Source code for sdmx.testing

import logging
import os
from collections import ChainMap
from contextlib import contextmanager
from pathlib import Path
from typing import Union

import numpy as np
import pandas as pd
import pytest

from sdmx.exceptions import HTTPError
from sdmx.rest import Resource
from sdmx.source import DataContentType, add_source, sources
from sdmx.testing.report import ServiceReporter

log = logging.getLogger(__name__)


# Expected to_pandas() results for data files; see expected_data()
# - Keys are the file name (above) with '.' -> '-': 'foo.xml' -> 'foo-xml'
# - Data is stored in expected/{KEY}.txt
# - Values are either argument to pd.read_csv(); or a dict(use='other-key'),
#   in which case the info for other-key is used instead.
EXPECTED = {
    "ng-flat-xml": dict(index_col=[0, 1, 2, 3, 4, 5]),
    "ng-ts-gf-xml": dict(use="ng-flat-xml"),
    "ng-ts-xml": dict(use="ng-flat-xml"),
    "ng-xs-xml": dict(index_col=[0, 1, 2, 3, 4, 5]),
    # Excluded: this file contains two DataSets, and expected_data() currently
    # only supports specimens with one DataSet
    # 'action-delete-json': dict(header=[0, 1, 2, 3, 4]),
    "xs-json": dict(index_col=[0, 1, 2, 3, 4, 5]),
    "flat-json": dict(index_col=[0, 1, 2, 3, 4, 5]),
    "ts-json": dict(use="flat-json"),
}


[docs]def assert_pd_equal(left, right, **kwargs):
    """Assert equality of two pandas objects."""
    if left is None:
        return
    method = {
        pd.Series: pd.testing.assert_series_equal,
        pd.DataFrame: pd.testing.assert_frame_equal,
        np.ndarray: np.testing.assert_array_equal,
    }[left.__class__]
    method(left, right, **kwargs)


[docs]def pytest_addoption(parser):
    """Add the ``--sdmx-test-data`` command-line option to pytest."""
    parser.addoption(
        "--sdmx-test-data",
        # Use the environment variable value by default
        default=os.environ.get("SDMX_TEST_DATA", None),
        help="path to SDMX test specimens",
    )


[docs]def pytest_configure(config):
    """Handle the ``--sdmx-test-data`` command-line option."""
    # Register "parametrize_specimens" as a known mark to suppress warnings from pytest
    config.addinivalue_line(
        "markers", "parametrize_specimens: (for internal use by sdmx.testing)"
    )

    # Register plugin for reporting service outputs
    config._sdmx_reporter = ServiceReporter(config)
    config.pluginmanager.register(config._sdmx_reporter)

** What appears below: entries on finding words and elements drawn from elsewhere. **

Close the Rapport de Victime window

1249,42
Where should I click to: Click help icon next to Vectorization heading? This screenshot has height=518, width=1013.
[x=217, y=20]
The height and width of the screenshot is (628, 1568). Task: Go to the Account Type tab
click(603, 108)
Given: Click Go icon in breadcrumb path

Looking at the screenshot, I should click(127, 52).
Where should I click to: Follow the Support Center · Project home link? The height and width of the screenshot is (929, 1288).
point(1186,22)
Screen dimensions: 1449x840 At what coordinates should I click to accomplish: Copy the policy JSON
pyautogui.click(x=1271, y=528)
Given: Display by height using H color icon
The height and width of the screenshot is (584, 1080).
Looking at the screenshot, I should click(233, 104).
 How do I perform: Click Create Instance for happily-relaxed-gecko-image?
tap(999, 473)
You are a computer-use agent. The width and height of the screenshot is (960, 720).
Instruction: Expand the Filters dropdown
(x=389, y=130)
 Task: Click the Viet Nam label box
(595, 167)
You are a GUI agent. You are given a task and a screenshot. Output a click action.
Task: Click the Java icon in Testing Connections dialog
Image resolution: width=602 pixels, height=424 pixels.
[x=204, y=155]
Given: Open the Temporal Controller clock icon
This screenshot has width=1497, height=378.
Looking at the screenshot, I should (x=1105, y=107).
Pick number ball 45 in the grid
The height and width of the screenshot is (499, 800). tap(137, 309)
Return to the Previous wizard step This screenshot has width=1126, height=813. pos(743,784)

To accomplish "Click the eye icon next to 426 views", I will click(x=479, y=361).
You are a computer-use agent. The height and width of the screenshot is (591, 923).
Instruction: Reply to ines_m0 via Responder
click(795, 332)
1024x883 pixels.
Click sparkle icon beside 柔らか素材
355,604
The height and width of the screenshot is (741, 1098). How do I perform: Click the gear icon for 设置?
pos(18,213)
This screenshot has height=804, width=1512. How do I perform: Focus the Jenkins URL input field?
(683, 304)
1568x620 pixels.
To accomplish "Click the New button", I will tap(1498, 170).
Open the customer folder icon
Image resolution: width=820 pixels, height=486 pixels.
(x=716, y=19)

    # Check the value can be converted to a path, and exists
    message = "Give --sdmx-test-data=… or set the SDMX_TEST_DATA environment variable"
    try:
        sdmx_test_data = Path(config.option.sdmx_test_data)
    except TypeError:  # pragma: no cover
        raise RuntimeError(message) from None
    else:  # pragma: no cover
        if not sdmx_test_data.exists():  # pragma: no cover
            # Cannot proceed further; this exception kills the test session
            raise FileNotFoundError(f"SDMX test data in {sdmx_test_data}\n{message}")

    setattr(config, "sdmx_test_data", sdmx_test_data)
    setattr(config, "sdmx_specimens", SpecimenCollection(sdmx_test_data))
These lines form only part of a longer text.